Algumas canções aqui são maravilhosas. “Lunch” é um pop eletrônico dançante no qual Billie assume sua preferência sexual em meio a um arranjo maravilhoso e uma letra quase explícita e corajosa. Se canções como “Chihiro” e “Birds Of A Feather” podem soar delicadas e belas, em “Skinny”, logo de cara, ela chuta os padrões estéticos para longe, dizendo que houve um tempo em que desejava apenas ser magra. E que isso não é mais nada. Em “L’Amour De Ma Vie” ela aborta uma canção lindinha que rumava para um final banal e a transforma numa faixa dançante à toda prova, feita especificamente para a pista iluminada sob o globo. Em “Bittersuite”, outro momento que engana ao se encaminhar para um pop mais convencional a princípio, Billie e Finneas mexem no andamento do arranjo e subvertem tudo, trazendo experimentalismo pop e criando praticamente uma nova canção a cada minuto de duração. Em “Blue” ela também mexe no arranjo, que, de etéreo e suspenso em vapor, muda para uma discreta bateção eletrônica em tom de despedida.
“Hit Me Hard And Soft” é um senhor disco.

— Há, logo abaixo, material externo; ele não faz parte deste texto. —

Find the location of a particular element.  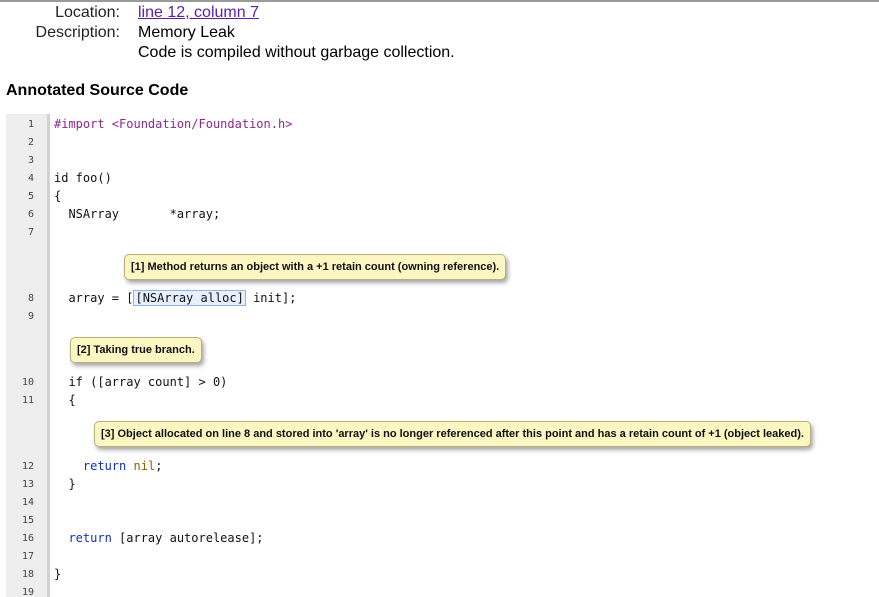

line-number: 14 is located at coordinates (28, 502).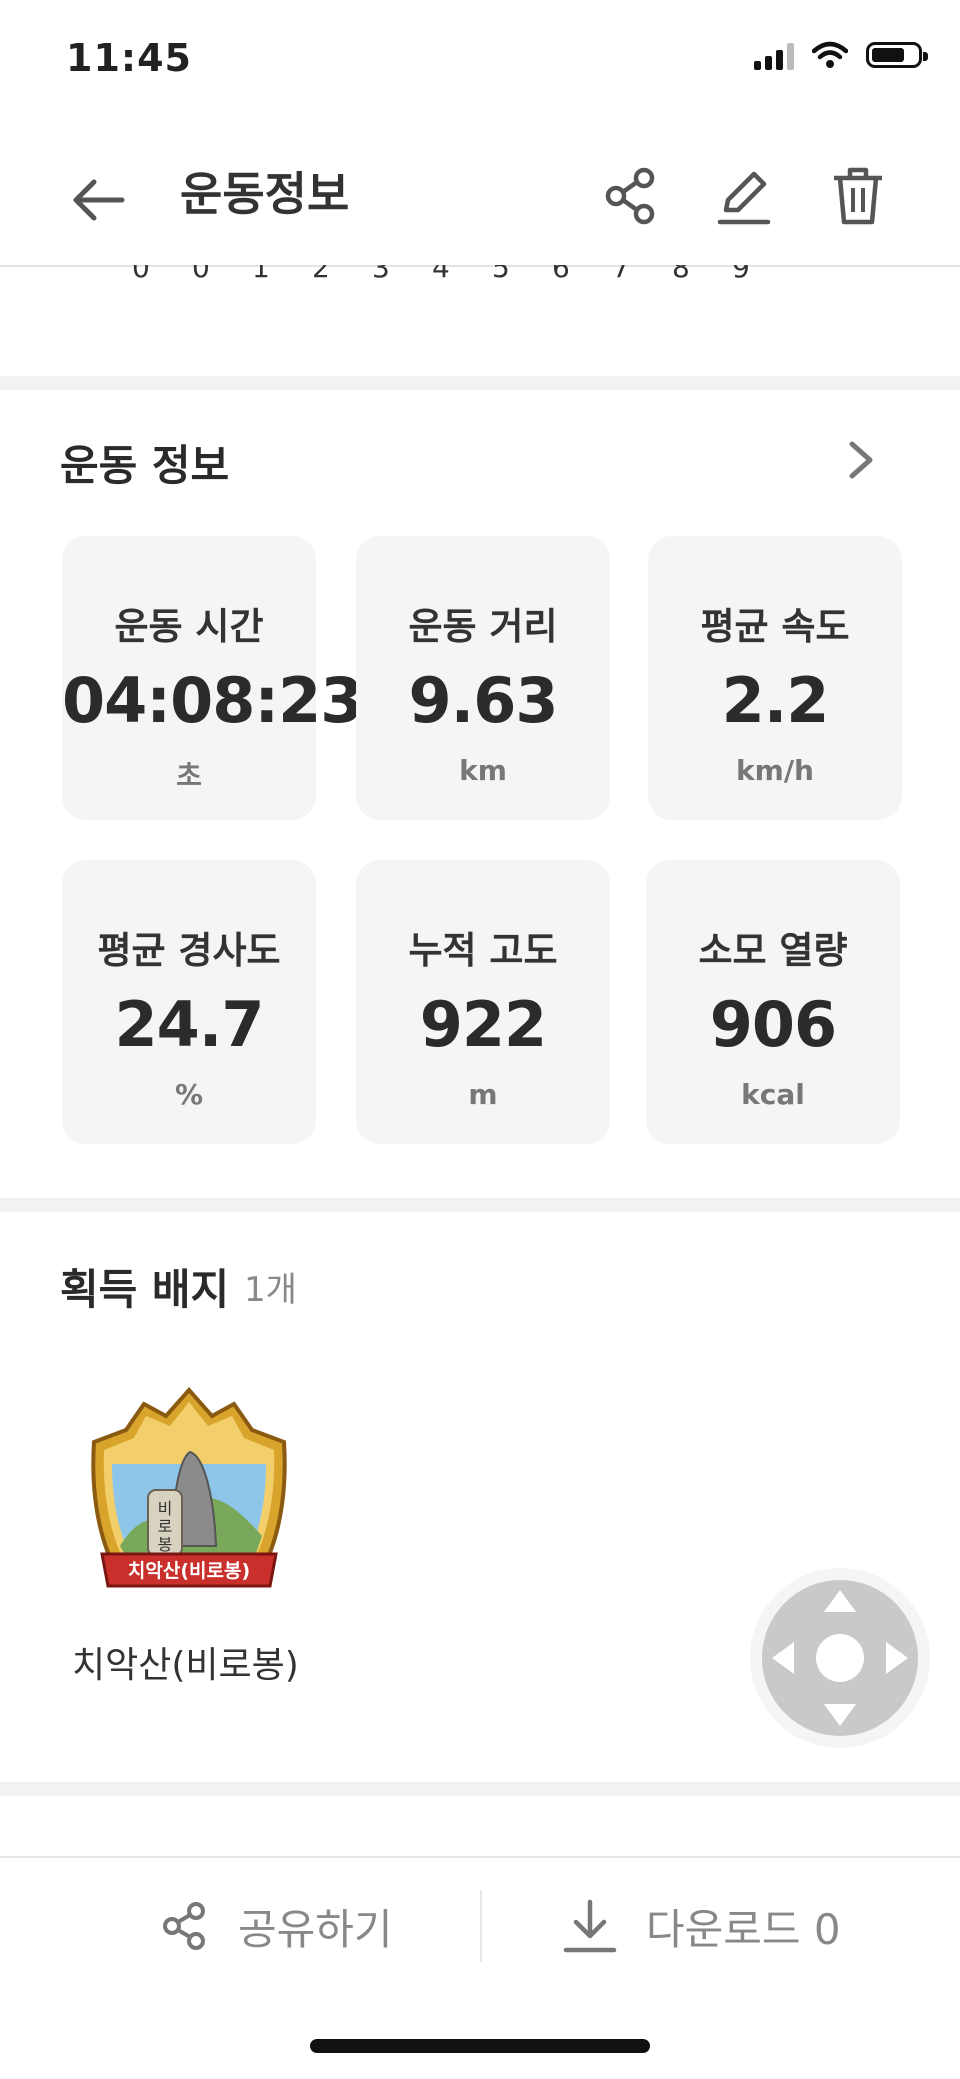 This screenshot has width=960, height=2079. What do you see at coordinates (480, 2046) in the screenshot?
I see `home-indicator` at bounding box center [480, 2046]. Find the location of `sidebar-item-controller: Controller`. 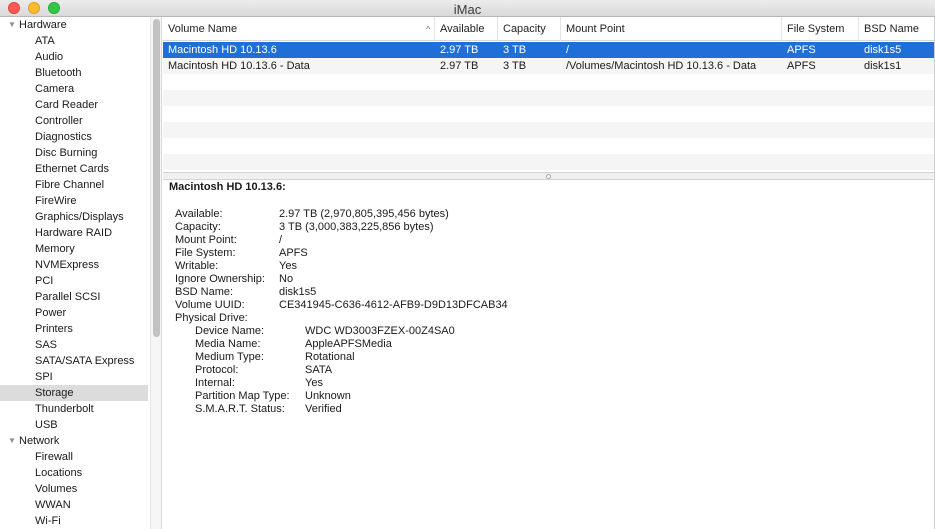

Tem canções próximas da perfeição, não se entrega ao jogo multimilionário das demandas financeiras e nem brinca de revolução visando mais a divulgação na mídia. Suas verdadeiras revolução são sutis, pessoais, que emancipam e reinventam a pessoa. E dá gosto de ver como uma artista tão estabelecida – vários Grammys, Oscars – se permite o risco pelo simples prazer de fazer o que quer.
Ouça primeiro: o disco todo é sensacional

Carlos Eduardo Lima (CEL) é doutorando em História Social, jornalista especializado em cultura pop e editor-chefe da Célula Pop. Como crítico musical há mais de 20 anos, já trabalhou para o site Monkeybuzz e as revistas Rolling Stone Brasil e Rock Press. Acha que o mundo acabou no início dos anos 90, mas agora sabe que poucos e bons notaram. Ainda acredita que cacetadas da vida são essenciais para a produção da arte.